**SET TASK:** Print the items from the line with "Click Superfast availability green check icon" to the line with "pos(976,496)" without any change, leaving out the pictures.

**DATA SECTION:**
** start **
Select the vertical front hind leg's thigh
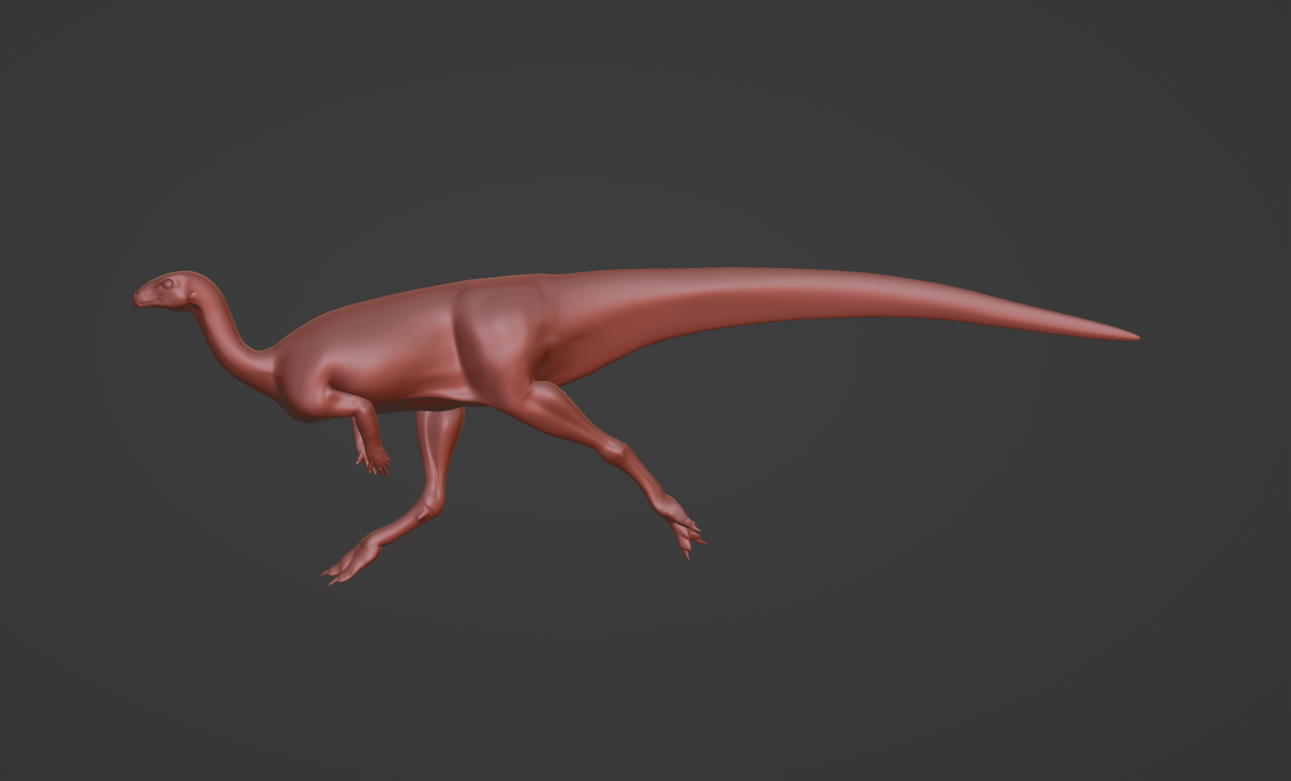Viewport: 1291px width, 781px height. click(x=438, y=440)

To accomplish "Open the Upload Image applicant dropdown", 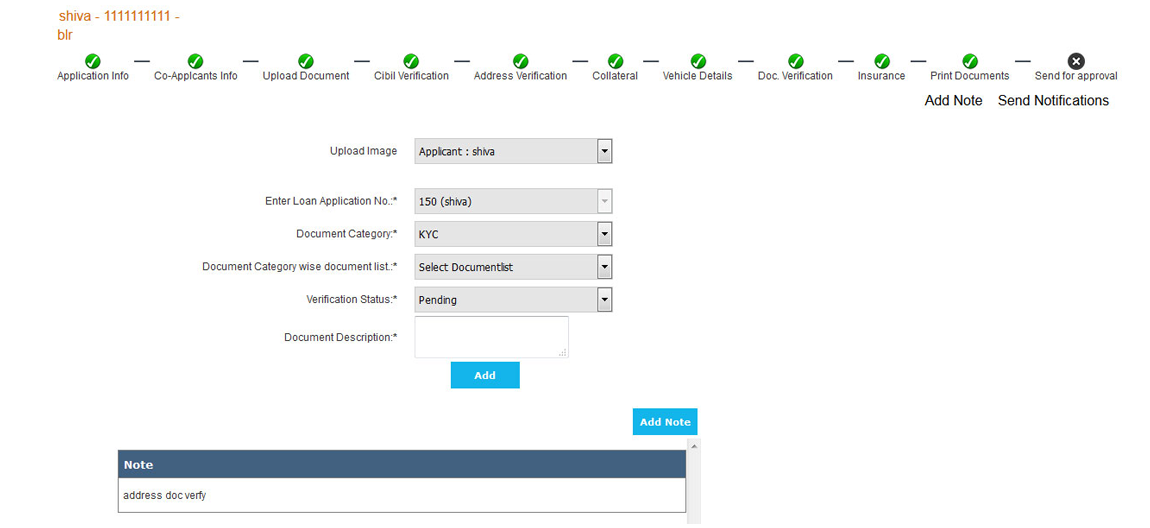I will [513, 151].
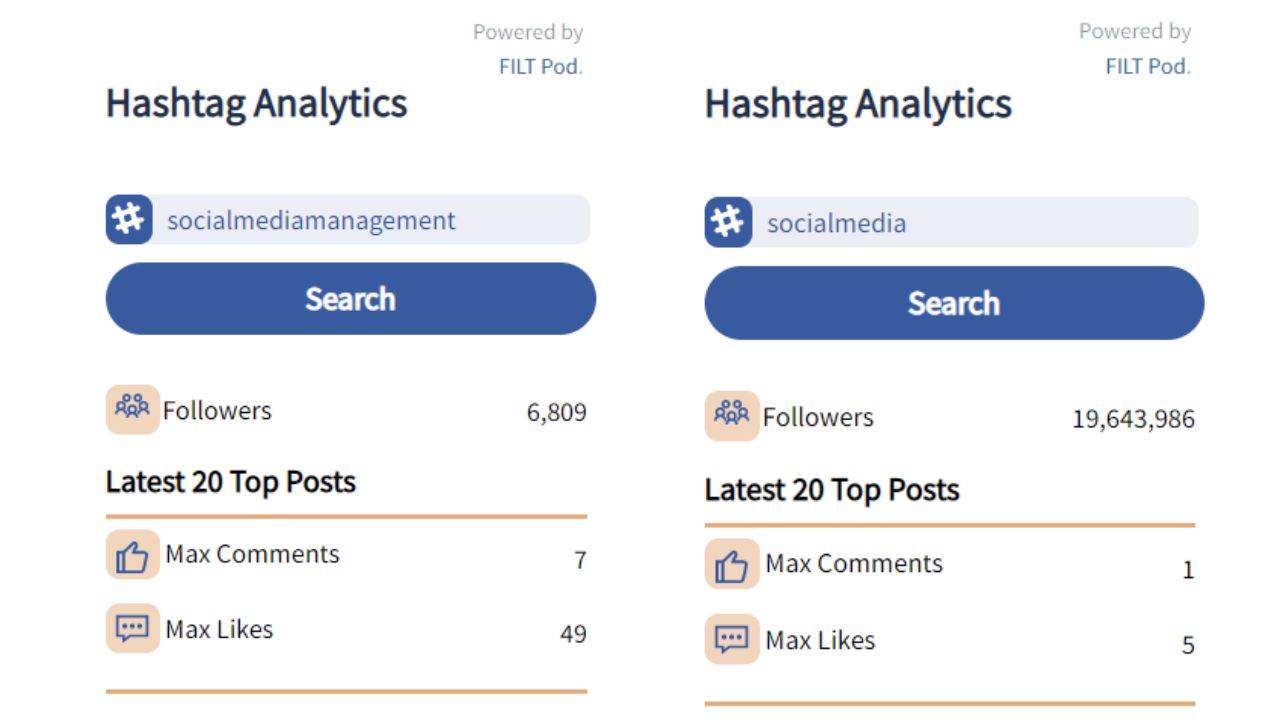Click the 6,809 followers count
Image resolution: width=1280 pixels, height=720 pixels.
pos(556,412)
** end **
** start **
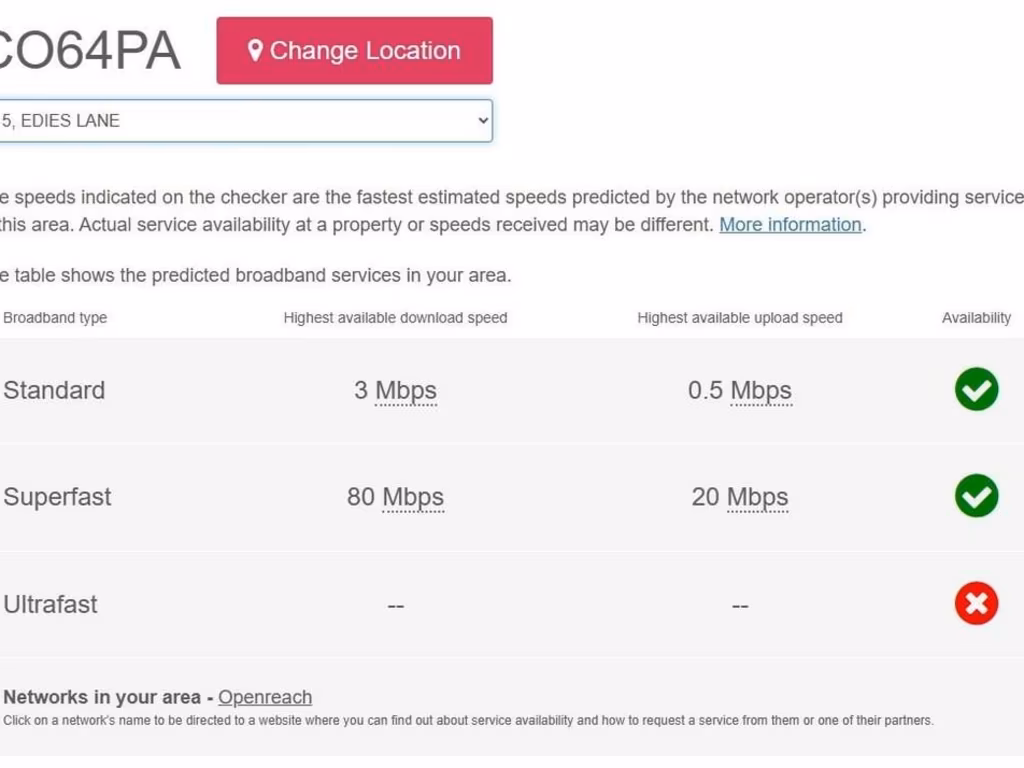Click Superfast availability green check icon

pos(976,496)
** end **
** start **
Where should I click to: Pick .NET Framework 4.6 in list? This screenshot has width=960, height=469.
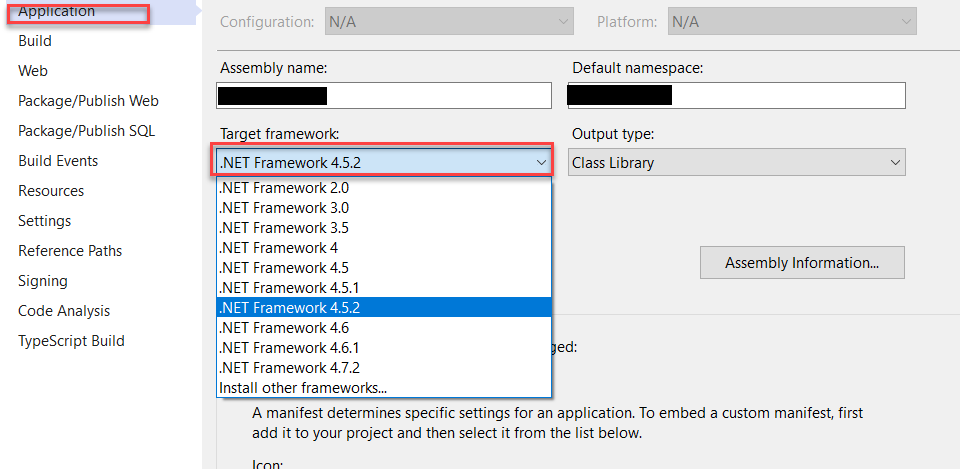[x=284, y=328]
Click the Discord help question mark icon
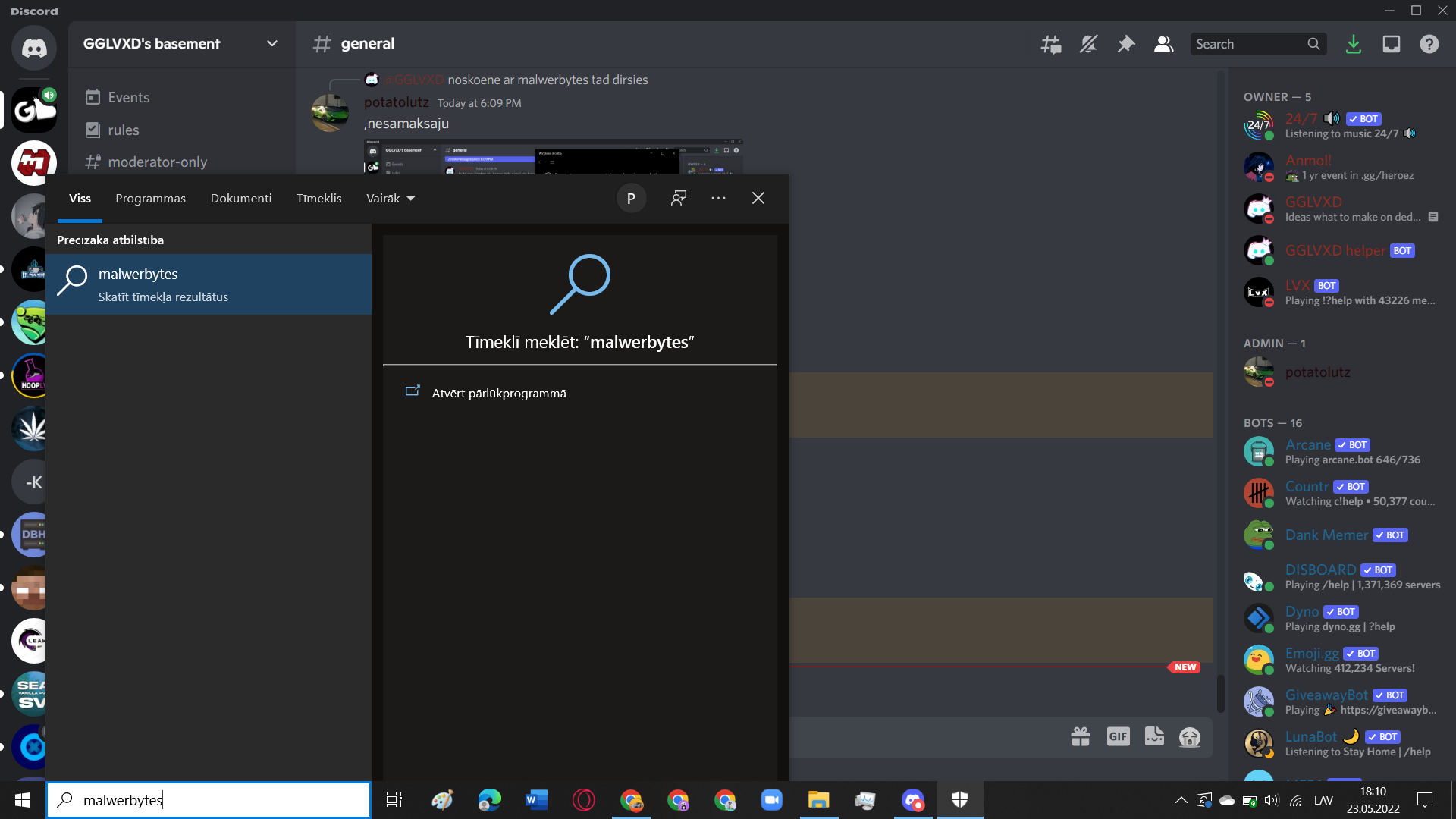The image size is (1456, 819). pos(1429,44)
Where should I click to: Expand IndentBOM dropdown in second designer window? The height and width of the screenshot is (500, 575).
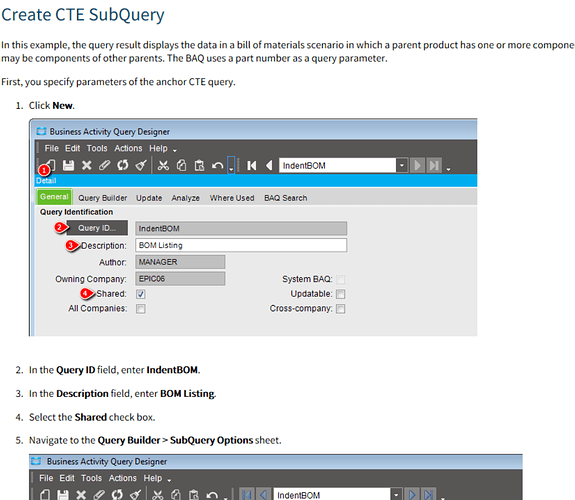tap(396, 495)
** end **
**WORKED ANSWER:**
Click Superfast availability green check icon

pos(976,496)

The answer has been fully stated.